*PROBLEM TO WORK ON*. The result should be the lines from the one holding "Where should I click to: Tap" to the final line of the records, retyped exactly.
== PROVIDED MATERIAL ==
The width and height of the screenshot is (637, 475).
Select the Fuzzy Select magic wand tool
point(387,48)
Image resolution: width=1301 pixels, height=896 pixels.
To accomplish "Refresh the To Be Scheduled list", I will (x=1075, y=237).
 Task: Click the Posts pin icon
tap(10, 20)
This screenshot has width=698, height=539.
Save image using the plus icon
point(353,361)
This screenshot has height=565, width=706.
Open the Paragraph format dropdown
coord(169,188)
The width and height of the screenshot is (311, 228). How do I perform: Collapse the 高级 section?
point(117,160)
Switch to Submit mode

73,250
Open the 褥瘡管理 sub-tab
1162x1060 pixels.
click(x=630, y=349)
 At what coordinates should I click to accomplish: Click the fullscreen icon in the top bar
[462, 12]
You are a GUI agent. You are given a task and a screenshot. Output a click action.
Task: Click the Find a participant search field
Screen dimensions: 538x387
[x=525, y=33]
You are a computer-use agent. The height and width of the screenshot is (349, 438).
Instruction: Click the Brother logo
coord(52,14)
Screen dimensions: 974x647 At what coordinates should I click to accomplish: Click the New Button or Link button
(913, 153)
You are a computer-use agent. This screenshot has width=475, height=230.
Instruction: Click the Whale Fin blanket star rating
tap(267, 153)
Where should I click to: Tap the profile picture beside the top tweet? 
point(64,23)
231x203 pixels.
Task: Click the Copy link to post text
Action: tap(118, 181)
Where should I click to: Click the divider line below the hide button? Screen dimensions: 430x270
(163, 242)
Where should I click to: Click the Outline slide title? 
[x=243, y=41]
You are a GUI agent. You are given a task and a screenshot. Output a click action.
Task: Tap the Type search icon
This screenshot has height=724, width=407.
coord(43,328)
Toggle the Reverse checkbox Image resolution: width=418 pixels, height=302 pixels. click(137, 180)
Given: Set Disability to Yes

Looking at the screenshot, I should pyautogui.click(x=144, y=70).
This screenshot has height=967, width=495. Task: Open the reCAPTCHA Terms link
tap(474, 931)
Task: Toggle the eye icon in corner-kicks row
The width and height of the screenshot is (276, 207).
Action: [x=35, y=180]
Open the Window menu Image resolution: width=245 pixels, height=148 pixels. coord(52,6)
===
*RESULT FOR THIS EXERCISE*.
Where should I click to: Tap the profile picture beside the top tweet? 
point(64,23)
231x203 pixels.
Task: Click the Copy link to post text
Action: tap(118, 181)
Where should I click to: Click the divider line below the hide button? Screen dimensions: 430x270
(163, 242)
Where should I click to: Click the Outline slide title? 
[x=243, y=41]
You are a GUI agent. You are given a task and a screenshot. Output a click action.
Task: Tap the Type search icon
This screenshot has height=724, width=407.
coord(43,328)
Toggle the Reverse checkbox Image resolution: width=418 pixels, height=302 pixels. click(137, 180)
Given: Set Disability to Yes

Looking at the screenshot, I should pyautogui.click(x=144, y=70).
This screenshot has height=967, width=495. Task: Open the reCAPTCHA Terms link
tap(474, 931)
Task: Toggle the eye icon in corner-kicks row
The width and height of the screenshot is (276, 207).
Action: [x=35, y=180]
Open the Window menu Image resolution: width=245 pixels, height=148 pixels. coord(52,6)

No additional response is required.